- ARTICLE:
It is important to note that the time‐slicing method is not an ancestral states estimation method per se. This method does not estimate values along a branch applying a model (cf. methods described for ancestral character estimation in the ‘Preparing the data for disparity‐through‐time analysis’ section above) but rather chooses between the two available pieces of information (the ordination score of the descendant or the ancestor) using the methods described above. This allows the method to be used in post‐ordination analysis where the data used in each time‐slice is data already present in the morphospace. In other words, this method does not require a re‐ordination of the morphospace every time a slice goes through a branch, thus allowing the properties of the morphospace (e.g. distance between species, variance of each axis, etc.) to remain constant. For example, using the ‘equal splits’ model on an ancestor and a descendant with PCO1 values of respectively 0.04 and 0.03, after a sufficient number of bootstrap replicates (e.g. 100) the value along the branch will be close to 0.5 × 0.04 + 0.5 × 0.03 = 0.035. By estimating this value rather than generating it (i.e. creating a new element mid‐way along the branch that would be the average of the descendant and ancestor – 0.035) we obtain the same results without modifying the morphospace properties.
Comparing time sub‐sampling methods
To compare the time binning and time‐slicing approaches we applied the methods as follows (see Fig. 2):

- Stratigraphy: time sub‐samples defined by stratigraphic periods (Fig. 2):
- Time bins (unequal). We calculated disparity for the taxa in each stratigraphic period (stage or epoch). To reduce the influence of outliers on our disparity estimates, we bootstrapped each disparity measurement for each time bin by randomly resampling with replacement a new sub‐sample of taxa from the observed taxa in the bin 100 times. We then calculated the median disparity value for each time bin along with the 50% and 95% confidence intervals.
- Time‐slices (non‐equidistant). We calculated disparity using our time‐slicing approach with slices occurring at the midpoint of each stratigraphic period (stage or epoch), and using all six time‐slicing methods (acctran, deltran, random, proximity, equal splits and gradual splits). To reduce the influence of outliers on our disparity estimates, we bootstrapped each disparity measurement as described above for the stratigraphic time bins.
- Duration: time sub‐samples defined by the duration of stratigraphic periods (Fig. 2):
- Time bins (equal). We calculated disparity for the taxa in each time bin where time bin size was defined by the mean duration of the stratigraphic period (stage or epoch), and bootstrapped the disparity values as described above.
- Time‐slices (equidistant). We calculated disparity using our time‐slicing approach where the interval between slices, was defined by the mean duration of the stratigraphic period (stage or epoch). We used the six time‐slicing methods and bootstrapped as described above.
- Number: time sub‐samples defined by the number of stratigraphic periods (Fig. 2):
- Time bins (equal). We calculated disparity for the taxa in each time bin where the number of time bins was defined by the number of stratigraphic periods (ages or epochs) in the time frame of interest, and bootstrapped the disparity values as described above.

- Stored data:
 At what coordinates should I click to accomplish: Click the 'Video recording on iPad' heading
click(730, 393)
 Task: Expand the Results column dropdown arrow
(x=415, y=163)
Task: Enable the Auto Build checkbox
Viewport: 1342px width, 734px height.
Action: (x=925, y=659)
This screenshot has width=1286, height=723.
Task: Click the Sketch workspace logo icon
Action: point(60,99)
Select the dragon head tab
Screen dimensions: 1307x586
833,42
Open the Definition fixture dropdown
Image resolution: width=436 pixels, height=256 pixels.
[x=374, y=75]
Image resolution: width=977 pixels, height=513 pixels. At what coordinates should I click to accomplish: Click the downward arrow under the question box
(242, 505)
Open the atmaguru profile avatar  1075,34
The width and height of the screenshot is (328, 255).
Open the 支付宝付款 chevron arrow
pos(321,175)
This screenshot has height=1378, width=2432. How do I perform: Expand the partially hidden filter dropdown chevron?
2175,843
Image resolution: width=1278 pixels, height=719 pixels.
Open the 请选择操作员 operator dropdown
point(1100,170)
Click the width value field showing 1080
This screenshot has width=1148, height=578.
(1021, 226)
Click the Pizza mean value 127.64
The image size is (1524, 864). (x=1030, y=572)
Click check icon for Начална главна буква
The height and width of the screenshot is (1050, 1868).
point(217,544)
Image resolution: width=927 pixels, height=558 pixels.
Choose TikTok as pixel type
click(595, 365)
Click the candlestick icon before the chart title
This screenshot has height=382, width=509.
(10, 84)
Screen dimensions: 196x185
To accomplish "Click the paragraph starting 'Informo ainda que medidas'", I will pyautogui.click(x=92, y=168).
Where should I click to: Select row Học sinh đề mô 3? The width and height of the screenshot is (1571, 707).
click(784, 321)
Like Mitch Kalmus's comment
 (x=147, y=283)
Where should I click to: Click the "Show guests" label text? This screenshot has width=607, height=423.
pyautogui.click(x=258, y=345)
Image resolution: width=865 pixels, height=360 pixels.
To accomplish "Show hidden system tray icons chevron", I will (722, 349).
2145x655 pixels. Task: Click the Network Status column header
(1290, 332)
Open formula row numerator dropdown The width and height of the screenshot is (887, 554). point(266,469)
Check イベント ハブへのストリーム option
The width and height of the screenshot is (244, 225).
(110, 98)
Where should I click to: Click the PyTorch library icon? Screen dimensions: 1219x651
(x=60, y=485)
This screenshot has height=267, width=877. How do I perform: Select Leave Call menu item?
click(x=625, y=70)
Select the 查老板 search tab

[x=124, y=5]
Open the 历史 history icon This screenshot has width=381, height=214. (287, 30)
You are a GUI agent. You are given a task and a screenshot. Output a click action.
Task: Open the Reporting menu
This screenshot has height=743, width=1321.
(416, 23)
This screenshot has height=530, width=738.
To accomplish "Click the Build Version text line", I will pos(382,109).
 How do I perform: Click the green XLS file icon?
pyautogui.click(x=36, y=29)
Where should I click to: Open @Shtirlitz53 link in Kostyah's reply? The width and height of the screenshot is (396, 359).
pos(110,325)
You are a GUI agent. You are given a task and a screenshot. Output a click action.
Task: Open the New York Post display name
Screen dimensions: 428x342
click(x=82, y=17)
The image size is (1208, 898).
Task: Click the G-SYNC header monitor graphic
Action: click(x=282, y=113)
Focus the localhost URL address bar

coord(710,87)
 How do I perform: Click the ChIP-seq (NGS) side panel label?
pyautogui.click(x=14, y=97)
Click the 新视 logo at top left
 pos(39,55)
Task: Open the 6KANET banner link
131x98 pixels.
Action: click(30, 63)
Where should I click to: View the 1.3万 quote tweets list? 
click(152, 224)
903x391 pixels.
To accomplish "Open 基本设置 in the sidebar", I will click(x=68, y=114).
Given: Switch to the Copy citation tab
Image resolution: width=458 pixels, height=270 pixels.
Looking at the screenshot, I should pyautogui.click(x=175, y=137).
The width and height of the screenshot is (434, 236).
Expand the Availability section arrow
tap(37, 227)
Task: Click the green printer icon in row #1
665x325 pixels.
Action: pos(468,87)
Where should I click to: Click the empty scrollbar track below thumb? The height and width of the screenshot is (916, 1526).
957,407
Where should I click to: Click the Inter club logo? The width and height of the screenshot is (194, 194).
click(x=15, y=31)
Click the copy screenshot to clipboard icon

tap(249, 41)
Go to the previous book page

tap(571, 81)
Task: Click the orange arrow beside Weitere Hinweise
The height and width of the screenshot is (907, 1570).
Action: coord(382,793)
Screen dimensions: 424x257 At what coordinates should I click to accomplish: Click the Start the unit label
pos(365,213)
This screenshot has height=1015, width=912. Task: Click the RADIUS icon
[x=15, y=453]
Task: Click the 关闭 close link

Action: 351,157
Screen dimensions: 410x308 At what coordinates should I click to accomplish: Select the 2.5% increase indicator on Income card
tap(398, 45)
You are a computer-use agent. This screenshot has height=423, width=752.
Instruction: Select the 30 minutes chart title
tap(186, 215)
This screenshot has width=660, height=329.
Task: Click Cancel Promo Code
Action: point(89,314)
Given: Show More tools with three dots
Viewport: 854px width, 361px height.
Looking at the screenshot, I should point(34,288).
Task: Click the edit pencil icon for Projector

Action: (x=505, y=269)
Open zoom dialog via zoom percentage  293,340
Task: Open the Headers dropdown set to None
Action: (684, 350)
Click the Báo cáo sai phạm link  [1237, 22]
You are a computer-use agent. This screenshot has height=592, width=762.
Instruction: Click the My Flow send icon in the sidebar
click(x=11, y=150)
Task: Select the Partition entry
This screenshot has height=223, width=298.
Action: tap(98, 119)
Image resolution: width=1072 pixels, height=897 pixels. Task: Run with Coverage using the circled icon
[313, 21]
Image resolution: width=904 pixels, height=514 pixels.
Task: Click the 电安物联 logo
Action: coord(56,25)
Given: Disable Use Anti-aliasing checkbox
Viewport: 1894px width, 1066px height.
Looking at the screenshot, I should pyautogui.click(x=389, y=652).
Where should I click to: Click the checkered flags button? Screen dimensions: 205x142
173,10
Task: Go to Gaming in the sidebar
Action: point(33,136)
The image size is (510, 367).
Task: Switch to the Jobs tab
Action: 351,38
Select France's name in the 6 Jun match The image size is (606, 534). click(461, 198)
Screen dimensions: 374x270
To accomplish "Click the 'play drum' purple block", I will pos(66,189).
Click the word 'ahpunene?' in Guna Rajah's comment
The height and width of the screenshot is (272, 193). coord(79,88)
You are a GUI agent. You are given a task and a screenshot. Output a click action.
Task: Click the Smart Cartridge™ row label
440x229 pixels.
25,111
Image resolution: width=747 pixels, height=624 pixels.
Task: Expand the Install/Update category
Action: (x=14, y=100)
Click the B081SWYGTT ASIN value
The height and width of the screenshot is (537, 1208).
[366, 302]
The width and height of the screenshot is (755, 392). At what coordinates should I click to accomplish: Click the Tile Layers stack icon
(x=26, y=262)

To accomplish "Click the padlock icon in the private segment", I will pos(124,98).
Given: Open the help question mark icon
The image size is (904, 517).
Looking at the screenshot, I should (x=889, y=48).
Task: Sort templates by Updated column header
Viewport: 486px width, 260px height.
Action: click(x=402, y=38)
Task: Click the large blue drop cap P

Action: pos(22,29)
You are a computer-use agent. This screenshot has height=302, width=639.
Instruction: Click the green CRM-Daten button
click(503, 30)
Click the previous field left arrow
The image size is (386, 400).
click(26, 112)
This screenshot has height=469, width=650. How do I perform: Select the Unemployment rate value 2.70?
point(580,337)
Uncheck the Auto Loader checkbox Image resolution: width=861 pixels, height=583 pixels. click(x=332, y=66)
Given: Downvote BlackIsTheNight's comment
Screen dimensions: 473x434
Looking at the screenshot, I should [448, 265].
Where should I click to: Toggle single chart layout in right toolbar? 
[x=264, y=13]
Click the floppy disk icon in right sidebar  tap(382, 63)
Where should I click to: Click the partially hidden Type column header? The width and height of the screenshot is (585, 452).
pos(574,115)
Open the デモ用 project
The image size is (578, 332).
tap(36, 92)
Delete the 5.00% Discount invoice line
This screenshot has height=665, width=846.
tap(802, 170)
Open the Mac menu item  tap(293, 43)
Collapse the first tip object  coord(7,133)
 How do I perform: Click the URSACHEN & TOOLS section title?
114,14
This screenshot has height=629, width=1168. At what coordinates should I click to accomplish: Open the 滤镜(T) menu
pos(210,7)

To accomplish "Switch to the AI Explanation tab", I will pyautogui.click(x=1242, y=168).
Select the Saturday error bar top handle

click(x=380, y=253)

- TASKS FOR THIS EXERCISE:
A: Rewrite the methods text above starting at "- Time‐slices (non‐equidistant)." and ending at "stratigraphic time bins.", updating "midpoint" to "beginning".
B: Name all of the time-slicing methods listed in the methods text above.

- SOLUTION LIST:
A:
- Time‐slices (non‐equidistant). We calculated disparity using our time‐slicing approach with slices occurring at the beginning of each stratigraphic period (stage or epoch), and using all six time‐slicing methods (acctran, deltran, random, proximity, equal splits and gradual splits). To reduce the influence of outliers on our disparity estimates, we bootstrapped each disparity measurement as described above for the stratigraphic time bins.

B:
- acctran
- deltran
- random
- proximity
- equal splits
- gradual splits